When we moved last December, the thing that I wanted most was to give you space to run again. I hounded those guys to get that fence done so badly because I couldn’t wait to see you out there trotting around. Your legs had grown weaker and I knew this would help. And, boy did it ever. I am convinced having a yard to run in made the last year of your life one of the best. Especially because it included those orange tennis balls that seemed to ignite something in you.
The fact of your eventual passing has weighed on my mind since the few tumbles you took last winter and the bout of pancreatitis you suffered this past summer, but I remained somewhat in denial. You were supposed to live forever. Well, at least until after you turned 14. For some reason, that was important to me and I am sorry you won’t get to see it. But, August 13th will always be a special day because it’s the day we found each other.
I thank you for all the lessons you taught me: like not to leave shish-kabobs on the table, no matter what else was going on, that a whole rotisserie chicken can easily be traded for 3 dry treats if you do it the right way, that Labs, Rottweilers, and any dog with a smushed in face were not to be trusted (ever the breedist you were) and that nothing is better than scratching just the right spot on the neck and that feeling the tickle of the leaves of a dwarf maple against one’s fur was heaven on Earth. I thank you for accepting all those dogs and cats, and for letting me know when you were uncomfortable so I could keep you safe. I thank you for knowing that even when I didn’t know any better, I always tried to do my best by you.

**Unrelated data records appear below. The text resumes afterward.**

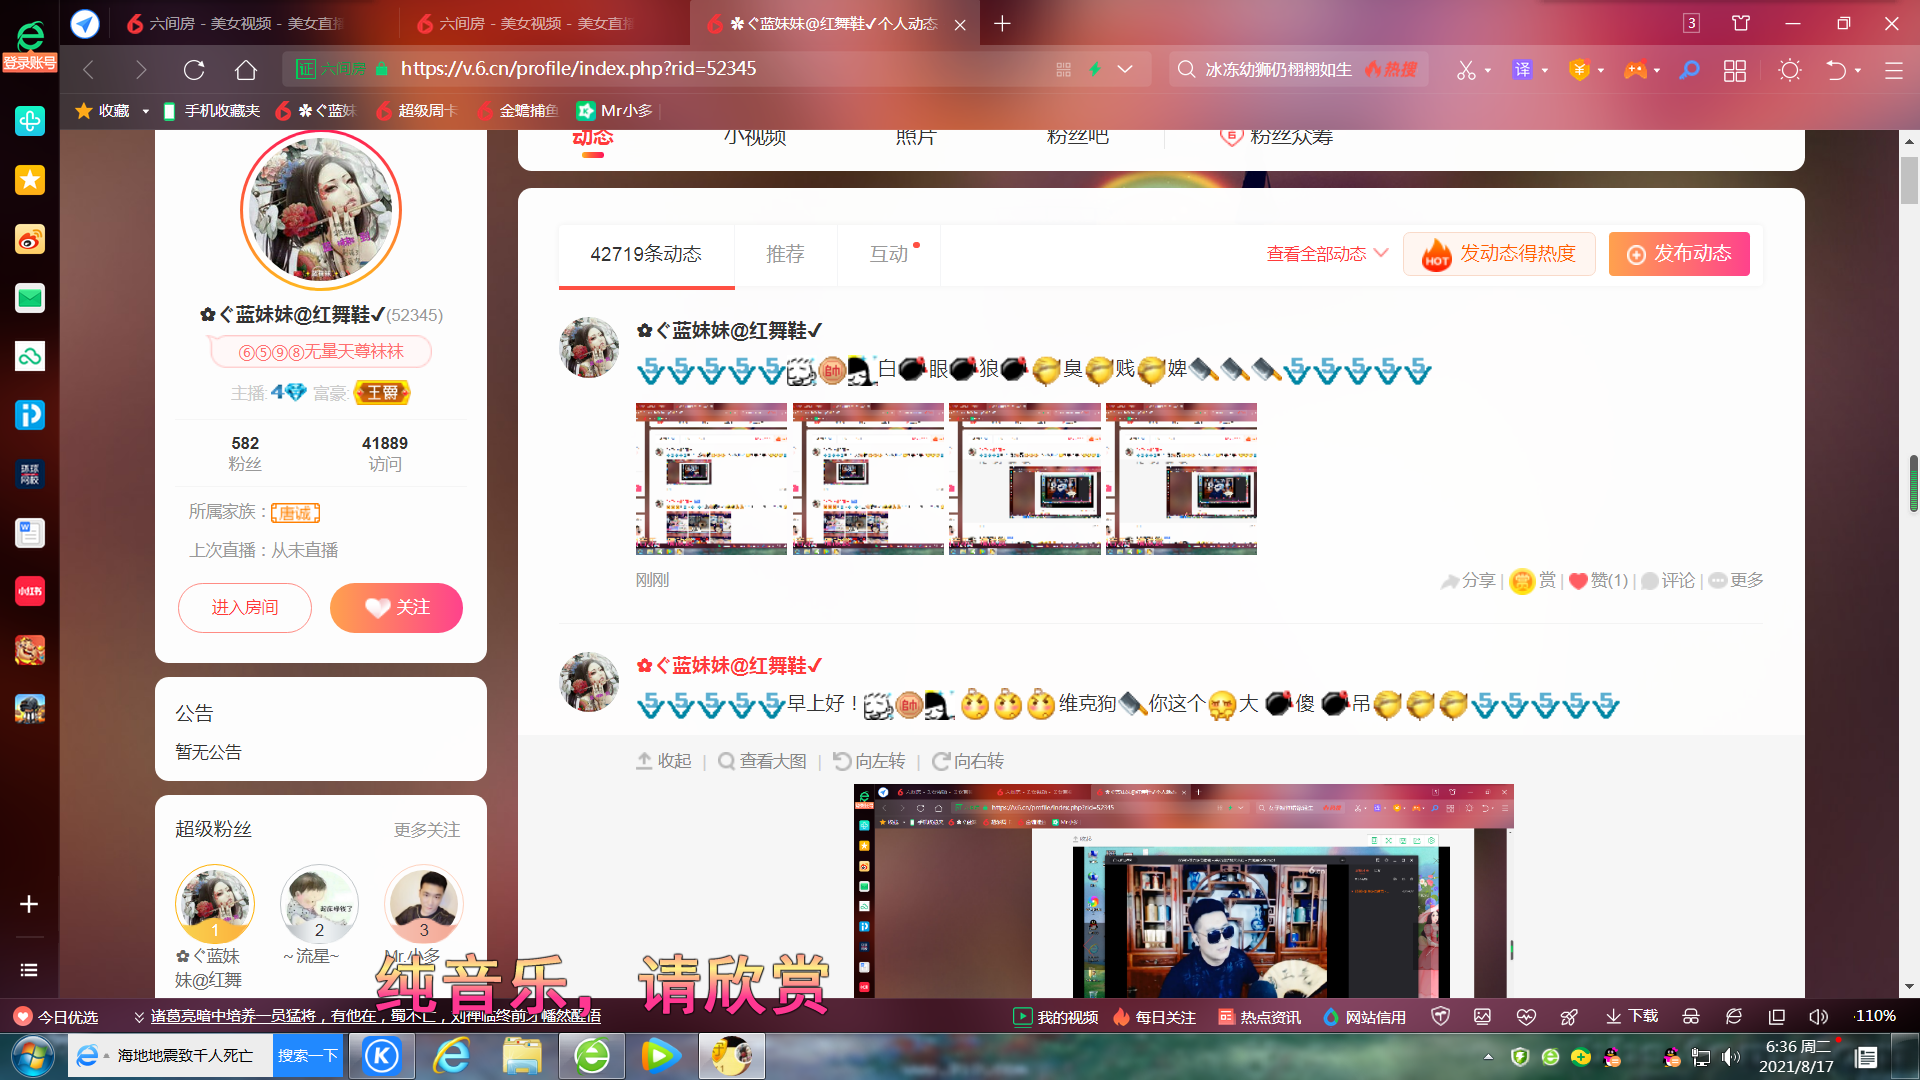Screen dimensions: 1920x1080
Task: Click the Weibo icon in the sidebar
Action: (x=30, y=239)
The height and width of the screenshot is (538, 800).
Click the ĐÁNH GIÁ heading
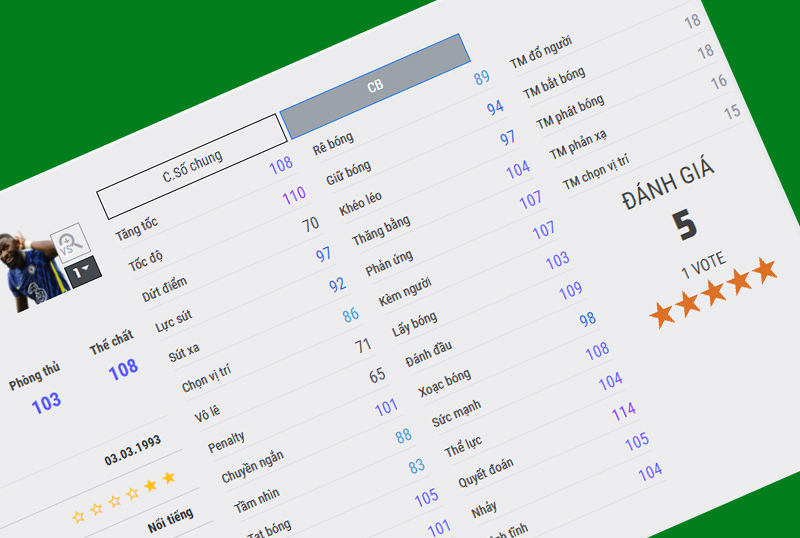pyautogui.click(x=668, y=183)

I thank you for giving me 13 and a half years of joy, and barking, and trash can invasions. I thank you for 13 and a half years of tail wags and unbridled joy at my arrival home. I thank you for being a dog and everything that goes along with it. I thank you for accepting Paul as your daddy. Mostly, I thank you for being my dog and for all the unconditional love that goes along with that (Yelling at the TV during election season aside. I’m sure your love for me in those moments was not so great and for that I apologize.)
I loved you more than you can ever know and you will always be my baby,
I read somewhere recently that if you wonder what you will miss when it’s gone, look at the photographs you have taken, which makes it very clear I will miss Rocco tremendously. Laura, the author of our “Growing Up Gomez” series, paraphrased a George Carlin quote this morning when I told her what was happening, it goes a little something like this: “Getting a dog means investing in an inevitable, future personal tragedy.” And, it’s true. We sign on to love these beings, most of us time and time again, knowing they will leave us way before we are ready. And yet, despite the heartbreak, the empty space left in their wake, I know most of us will continue to do it. To love wholeheartedly, perhaps with the hope that we can love them half as much as they surely love us. Because the truth is, there is scarcely another being on earth as capable as being the embodiment of unconditional love as the dog.
Run Free, Rocco-bella. It was an honor to share my life with my own personal Greek god for 13 and a half years. You were very loved, indeed.